Un million par minute
Une réponse difficile à obtenir, même en additionnant tous les rapports et les fichiers Excel possibles provenant d’organismes fiables. Nous avons réuni tout ce qu’on pouvait obtenir sur les coûts militaires ukrainiens mais aussi russes, le coût de la future reconstruction de l’Ukraine, l’aide promise par 41 pays à l’Ukraine, ou encore l’accueil des réfugiés.
Le montant total? 1.159.420.000.000 euros. Près de 1.200 milliards, ou encore 1,2 billion.
Pour rendre cela un peu plus compréhensible : chaque minute de guerre menée au cours des deux dernières années en Ukraine a coûté plus de 1 million d’euros. Pendant que vous lisez cet article, environ 5 millions d’euros auront été dépensés pour la guerre.
Et ce chiffre est vraisemblablement sous-estimé. Aucune donnée n’est disponible sur le soutien que la Russie a obtenu de ses alliés iraniens ou nord-coréens. La Biélorussie, à elle seule, aurait déjà fourni 130.000 tonnes de munitions aux Russes rien que durant la première année de guerre. Les dons privés et le soutien des organisations humanitaires comme la Croix-Rouge ne sont pas non plus inclus dans ces chiffres.
1,2 billion d’euros me semble être une limite inférieure correcte, mais le coût réel sera beaucoup plus élevé à long terme
Erik Buyst, professeur d’histoire économique
“1,2 billion d’euros, ça me semble être une limite inférieure raisonnable”, estime Erik Buyst, professeur d’histoire économique à l’Université de Louvain. “Le coût réel sera probablement beaucoup plus élevé à long terme. Prenons par exemple le produit intérieur brut (la valeur de tous les biens et services produits dans un pays, ndlr) de la Russie. Il pourrait rester stable, mais le niveau de vie de la population diminue en raison de la guerre et des priorisations dans l’industrie. L’acier qui serait normalement utilisé pour les carrosseries de voitures est maintenant presque entièrement consacré aux armes, ce qui entraîne un ralentissement de la production automobile et une baisse de la prospérité. Il est impossible de dire combien cela coûtera aux Russes, mais ce sera un montant énorme. Même après la guerre, nous devons être prudents avec les montants mentionnés. Une guerre de propagande peut alors commencer – comme en Belgique après la Seconde Guerre mondiale – où les dommages seront montés en épingle dans l’espoir de recevoir autant d’aide étrangère que possible.”

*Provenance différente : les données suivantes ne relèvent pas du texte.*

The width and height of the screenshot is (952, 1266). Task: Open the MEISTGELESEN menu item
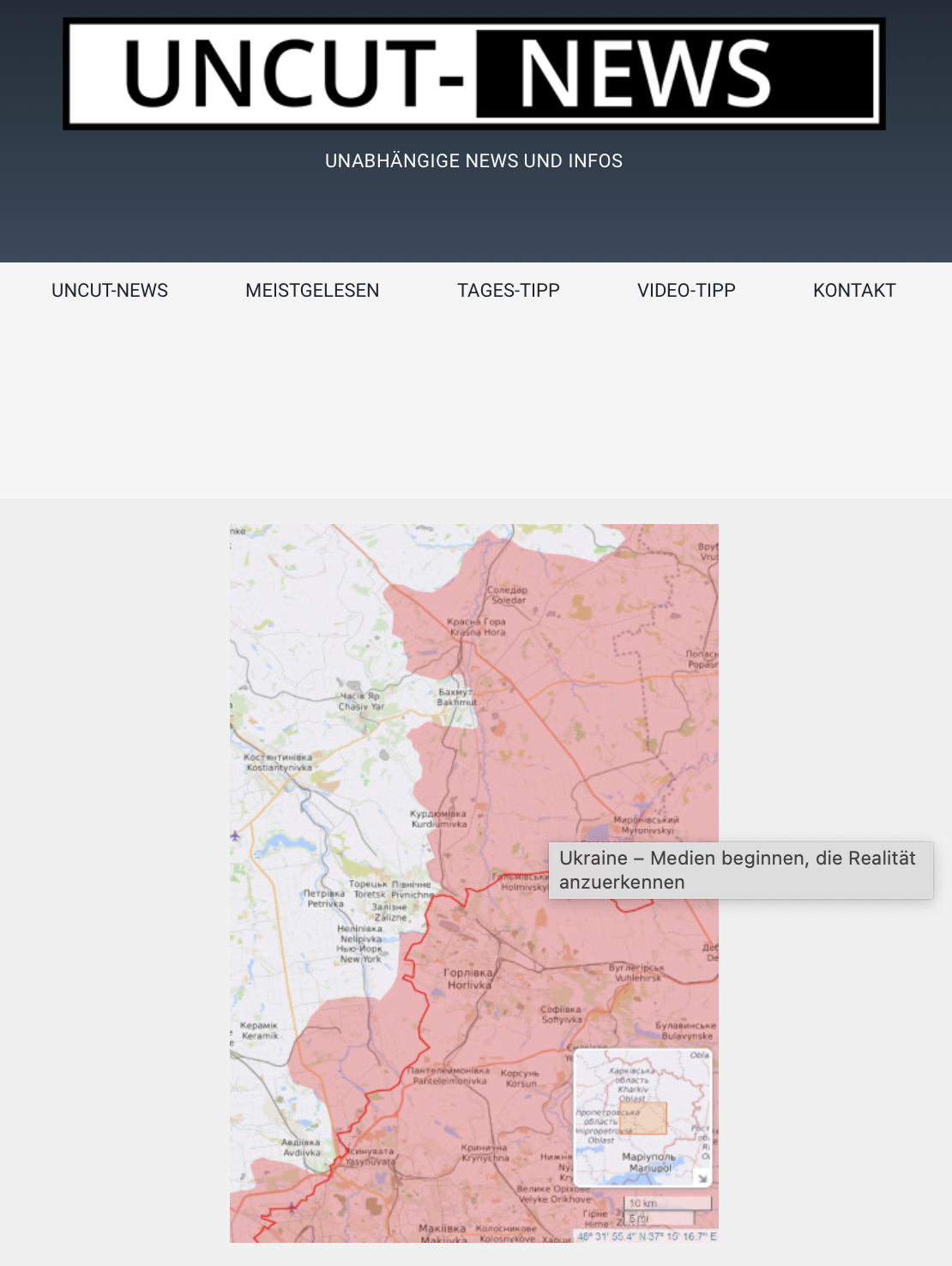(x=312, y=291)
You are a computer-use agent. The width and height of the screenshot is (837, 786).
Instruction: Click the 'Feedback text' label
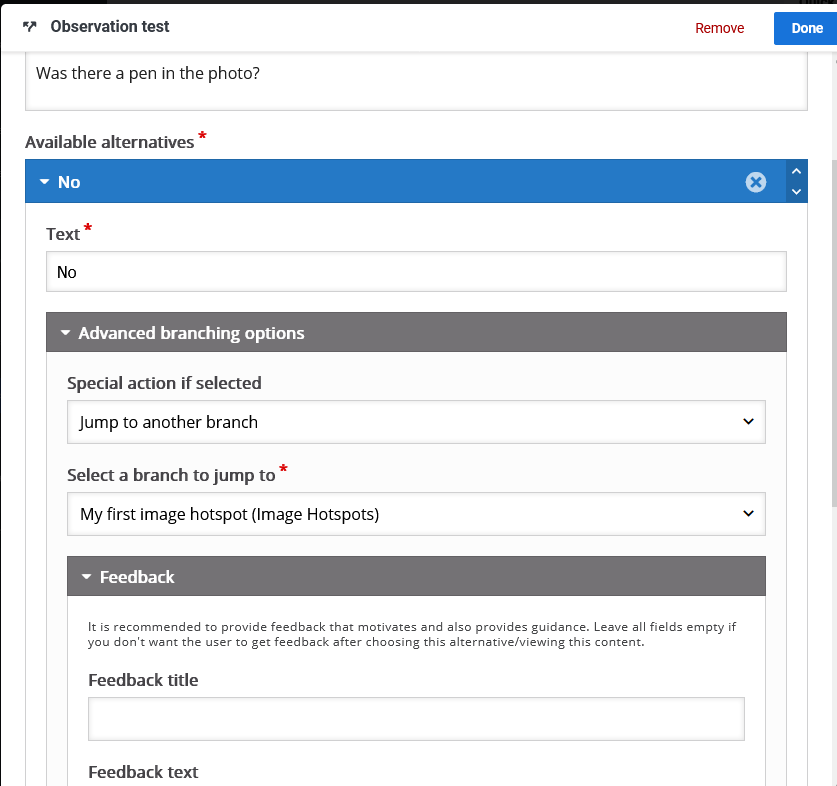point(143,772)
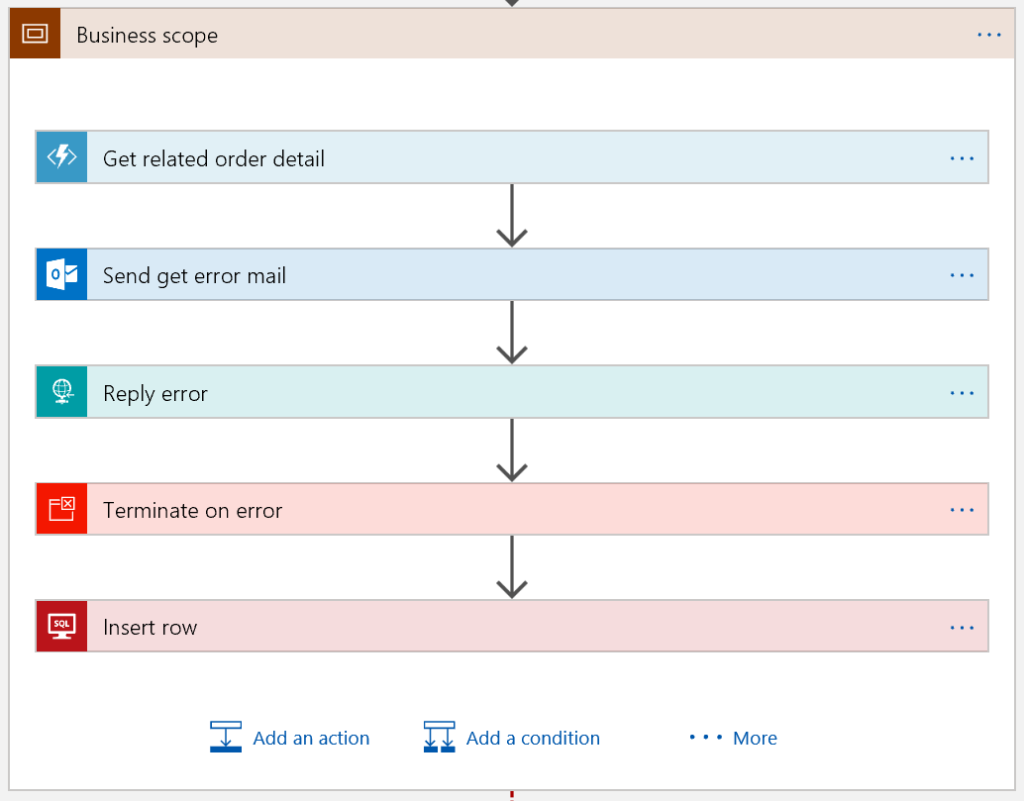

Dès aujourd’hui, il vaut mieux se méfier des manipulations des chiffres. “Dès que Hitler est arrivé au pouvoir, il a minimisé son effort de guerre”, prend pour exemple l’économiste. “Dans le budget allemand, il a regroupé diverses catégories pour dissimuler autant que possible quelle part de la production d’acier partait dans la fabrication de chars et de canons. L’objectif était de laisser l’ennemi dans l’incertitude quant à sa puissance militaire réelle. Coller un coût précis à une guerre est donc très difficile.”
Les montants sont de toute manière si élevés qu’ils en deviennent abstraits. La différence entre un ou deux billions reste hors de portée d’une personne ordinaire Mais c’est vraiment beaucoup, beaucoup trop. “En une année dans notre pays – toutes les entreprises et toute la population réunies – près de 600 milliards d’euros sont produits. Le coût de la guerre représente donc au moins deux fois notre PIB. Si nous revenons en arrière, nous arrivons au Plan Marshall : les Américains ont alors débloqué 13 milliards de dollars pour aider l’Europe de l’Ouest à se remettre sur pied après la Seconde Guerre mondiale. Ce montant équivaut aujourd’hui à 163 milliards d’euros.” Un septième de ce que cette guerre a déjà coûté.
Des destructions incomparables à celles de la Seconde Guerre mondiale
L’aide étrangère à l’Ukraine reste jusqu’à présent importante. Ce sont 41 pays, plus les institutions européennes, qui ont promis ensemble environ 315 milliards d’euros d’aide, en comptant les 56 milliards récemment annoncés par les Américains. Mais il y a un écart important entre l’aide annoncée, et celle réellement fournie : sur ces 315 milliards d’euros promis, l’Ukraine n’en a reçu que la moitié, soit 157 milliards.
Avec l’effort récemment annoncé de 230 millions – principalement pour la défense antiaérienne – la Belgique a déjà débloqué 1,77 milliard d’euros pour les Ukrainiens. Cela la place en 14ᵉ position dans le classement. En tenant compte du PIB, nous sommes à la 17ᵉ place.
La comparaison du coût de cette guerre avec celui d’autres conflits reste néanmoins impossible, selon le professeur Buyst. Non seulement les montants sont souvent incertains, mais aussi car les logements, le réseau routier et les armes d’aujourd’hui ne peuvent pas être comparés à ceux d’il y a 80 ans.
Le travail qui attend les Ukrainiens atteint des proportions épiques. La tâche est énorme, notamment dans les zones industrielles de l’est, largement détruites
Erik Buyst
Les guerres passées nous enseignent que les belligérants ont généralement besoin d’une décennie pour se remettre sur pied, une fois les combats terminés. Il leur faudra de l’argent, mais aussi suffisamment de main-d’œuvre. “Le travail qui attend les Ukrainiens prend des proportions épiques. Surtout dans les régions industrielles fortement dévastées de l’est, la tâche est énorme. Ce n’est pas impossible, mais plus la guerre dure, plus cela devient difficile. La question n’est pas seulement de savoir combien de temps le conflit va durer, mais aussi combien de temps les autres pays vont continuer à apporter leur aide financière. La facture va encore augmenter considérablement.”